- _Work to be completed_
Each line in the records that mentions the word "field" needs to be listed.

- _Stored data entries_
--------------------------------
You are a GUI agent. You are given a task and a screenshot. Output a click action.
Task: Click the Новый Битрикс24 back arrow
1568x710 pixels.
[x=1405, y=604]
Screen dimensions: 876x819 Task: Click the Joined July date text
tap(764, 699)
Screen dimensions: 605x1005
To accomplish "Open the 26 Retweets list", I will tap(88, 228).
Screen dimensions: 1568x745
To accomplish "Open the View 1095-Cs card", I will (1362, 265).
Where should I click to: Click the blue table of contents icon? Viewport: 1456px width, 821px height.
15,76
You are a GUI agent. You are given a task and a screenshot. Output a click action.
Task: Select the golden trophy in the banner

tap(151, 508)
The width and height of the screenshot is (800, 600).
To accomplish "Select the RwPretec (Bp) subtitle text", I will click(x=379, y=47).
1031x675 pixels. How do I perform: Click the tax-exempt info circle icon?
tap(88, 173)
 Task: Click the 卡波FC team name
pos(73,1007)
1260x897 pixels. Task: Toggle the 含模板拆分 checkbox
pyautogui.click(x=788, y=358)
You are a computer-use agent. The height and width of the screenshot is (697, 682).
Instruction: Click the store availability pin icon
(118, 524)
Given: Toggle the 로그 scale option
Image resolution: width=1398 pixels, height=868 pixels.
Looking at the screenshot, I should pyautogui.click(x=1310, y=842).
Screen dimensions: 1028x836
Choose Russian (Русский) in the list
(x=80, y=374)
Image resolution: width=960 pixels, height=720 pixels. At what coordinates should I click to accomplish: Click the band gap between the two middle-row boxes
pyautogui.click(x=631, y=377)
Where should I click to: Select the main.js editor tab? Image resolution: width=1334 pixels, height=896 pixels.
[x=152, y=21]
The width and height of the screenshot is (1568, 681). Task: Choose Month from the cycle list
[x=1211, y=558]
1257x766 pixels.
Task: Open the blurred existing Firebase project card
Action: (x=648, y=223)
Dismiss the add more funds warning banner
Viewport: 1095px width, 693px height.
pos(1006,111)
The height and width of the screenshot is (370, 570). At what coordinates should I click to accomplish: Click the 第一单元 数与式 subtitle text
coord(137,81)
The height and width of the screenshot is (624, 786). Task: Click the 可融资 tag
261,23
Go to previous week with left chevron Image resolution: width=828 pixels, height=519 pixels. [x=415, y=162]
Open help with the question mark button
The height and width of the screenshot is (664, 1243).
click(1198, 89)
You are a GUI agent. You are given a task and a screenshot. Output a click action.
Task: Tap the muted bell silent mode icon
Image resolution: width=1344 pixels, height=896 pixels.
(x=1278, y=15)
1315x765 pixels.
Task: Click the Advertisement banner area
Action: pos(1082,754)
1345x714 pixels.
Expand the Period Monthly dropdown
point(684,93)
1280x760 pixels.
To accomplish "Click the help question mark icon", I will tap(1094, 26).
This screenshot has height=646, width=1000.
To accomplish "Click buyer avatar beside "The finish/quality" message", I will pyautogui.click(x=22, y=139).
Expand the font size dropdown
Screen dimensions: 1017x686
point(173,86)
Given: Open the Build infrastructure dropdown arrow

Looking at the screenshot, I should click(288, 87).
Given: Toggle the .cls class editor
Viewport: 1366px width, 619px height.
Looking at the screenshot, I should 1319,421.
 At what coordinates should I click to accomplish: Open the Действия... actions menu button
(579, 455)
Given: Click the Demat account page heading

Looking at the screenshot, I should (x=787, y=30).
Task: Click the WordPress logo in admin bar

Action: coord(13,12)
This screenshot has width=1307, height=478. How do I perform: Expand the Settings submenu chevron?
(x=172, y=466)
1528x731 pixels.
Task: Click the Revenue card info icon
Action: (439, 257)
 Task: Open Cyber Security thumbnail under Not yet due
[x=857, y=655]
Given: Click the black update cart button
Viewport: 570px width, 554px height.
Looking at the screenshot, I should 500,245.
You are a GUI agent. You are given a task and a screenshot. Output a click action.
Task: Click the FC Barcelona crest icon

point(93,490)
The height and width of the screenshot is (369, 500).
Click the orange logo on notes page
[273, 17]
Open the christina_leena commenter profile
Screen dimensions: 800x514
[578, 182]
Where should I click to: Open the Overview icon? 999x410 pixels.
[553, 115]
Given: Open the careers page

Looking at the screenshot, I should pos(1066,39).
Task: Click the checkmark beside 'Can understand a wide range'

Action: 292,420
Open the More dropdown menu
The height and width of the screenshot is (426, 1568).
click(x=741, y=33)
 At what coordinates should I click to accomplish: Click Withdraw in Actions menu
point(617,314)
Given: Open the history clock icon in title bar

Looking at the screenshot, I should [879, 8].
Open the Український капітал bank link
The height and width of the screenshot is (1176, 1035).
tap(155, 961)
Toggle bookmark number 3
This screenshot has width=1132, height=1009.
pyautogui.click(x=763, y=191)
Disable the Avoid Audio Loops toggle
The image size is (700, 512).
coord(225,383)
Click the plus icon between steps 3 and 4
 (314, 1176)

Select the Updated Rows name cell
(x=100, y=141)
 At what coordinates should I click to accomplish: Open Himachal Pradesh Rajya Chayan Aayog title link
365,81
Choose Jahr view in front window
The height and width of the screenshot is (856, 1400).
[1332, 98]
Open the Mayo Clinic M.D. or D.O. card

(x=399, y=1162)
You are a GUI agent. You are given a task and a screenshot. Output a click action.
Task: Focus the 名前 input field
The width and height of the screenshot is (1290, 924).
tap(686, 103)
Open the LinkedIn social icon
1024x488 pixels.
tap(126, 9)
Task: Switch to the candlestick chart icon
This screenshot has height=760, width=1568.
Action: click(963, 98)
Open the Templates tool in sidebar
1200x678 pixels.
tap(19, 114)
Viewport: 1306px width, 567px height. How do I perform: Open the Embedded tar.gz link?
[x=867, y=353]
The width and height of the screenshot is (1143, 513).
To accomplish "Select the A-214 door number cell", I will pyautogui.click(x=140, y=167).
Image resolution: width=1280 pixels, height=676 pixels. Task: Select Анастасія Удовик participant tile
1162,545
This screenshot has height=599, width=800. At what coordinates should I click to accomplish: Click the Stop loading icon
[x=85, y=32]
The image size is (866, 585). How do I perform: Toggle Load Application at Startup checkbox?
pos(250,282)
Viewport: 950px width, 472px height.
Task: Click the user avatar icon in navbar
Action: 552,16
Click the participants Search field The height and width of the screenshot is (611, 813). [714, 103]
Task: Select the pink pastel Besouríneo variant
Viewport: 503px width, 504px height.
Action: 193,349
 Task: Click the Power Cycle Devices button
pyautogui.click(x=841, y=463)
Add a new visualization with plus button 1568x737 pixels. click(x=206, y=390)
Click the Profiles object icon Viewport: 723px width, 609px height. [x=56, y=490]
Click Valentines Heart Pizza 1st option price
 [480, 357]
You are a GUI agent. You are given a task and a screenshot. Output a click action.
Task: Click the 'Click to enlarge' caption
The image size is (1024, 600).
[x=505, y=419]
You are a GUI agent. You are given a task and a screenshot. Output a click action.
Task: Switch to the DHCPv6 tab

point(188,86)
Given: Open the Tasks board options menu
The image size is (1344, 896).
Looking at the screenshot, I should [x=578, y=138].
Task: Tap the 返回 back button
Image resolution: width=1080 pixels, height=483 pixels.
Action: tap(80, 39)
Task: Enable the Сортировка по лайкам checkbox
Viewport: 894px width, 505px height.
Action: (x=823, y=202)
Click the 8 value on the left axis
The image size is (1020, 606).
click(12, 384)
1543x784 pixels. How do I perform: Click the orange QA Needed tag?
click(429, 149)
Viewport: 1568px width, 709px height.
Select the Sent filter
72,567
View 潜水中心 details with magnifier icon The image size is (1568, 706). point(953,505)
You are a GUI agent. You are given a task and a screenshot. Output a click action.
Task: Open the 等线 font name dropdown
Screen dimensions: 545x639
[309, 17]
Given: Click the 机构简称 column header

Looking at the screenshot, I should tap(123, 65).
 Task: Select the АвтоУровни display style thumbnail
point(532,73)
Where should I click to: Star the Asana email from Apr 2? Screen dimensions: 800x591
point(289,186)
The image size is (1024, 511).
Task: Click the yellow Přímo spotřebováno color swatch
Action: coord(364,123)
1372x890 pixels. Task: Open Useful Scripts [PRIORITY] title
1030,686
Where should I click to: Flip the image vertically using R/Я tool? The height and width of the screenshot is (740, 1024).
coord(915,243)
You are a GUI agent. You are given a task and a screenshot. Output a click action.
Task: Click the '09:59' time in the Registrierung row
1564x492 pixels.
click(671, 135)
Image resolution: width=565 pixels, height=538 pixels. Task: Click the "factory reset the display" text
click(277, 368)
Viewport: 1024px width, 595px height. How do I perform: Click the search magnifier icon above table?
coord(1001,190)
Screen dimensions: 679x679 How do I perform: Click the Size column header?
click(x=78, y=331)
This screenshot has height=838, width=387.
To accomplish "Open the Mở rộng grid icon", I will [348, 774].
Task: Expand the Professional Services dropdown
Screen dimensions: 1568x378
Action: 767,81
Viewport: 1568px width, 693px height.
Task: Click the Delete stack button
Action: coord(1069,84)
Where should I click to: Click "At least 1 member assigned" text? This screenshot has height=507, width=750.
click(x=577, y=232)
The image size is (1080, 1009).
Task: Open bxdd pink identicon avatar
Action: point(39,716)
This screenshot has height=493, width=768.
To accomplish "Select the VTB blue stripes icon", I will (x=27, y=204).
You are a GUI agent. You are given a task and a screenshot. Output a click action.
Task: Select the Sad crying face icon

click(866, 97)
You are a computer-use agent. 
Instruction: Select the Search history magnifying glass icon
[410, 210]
--------------------------------
- _Result for this task_
Task: Focus the 名前 input field
Click the participants Search field The height and width of the screenshot is (611, 813). [714, 103]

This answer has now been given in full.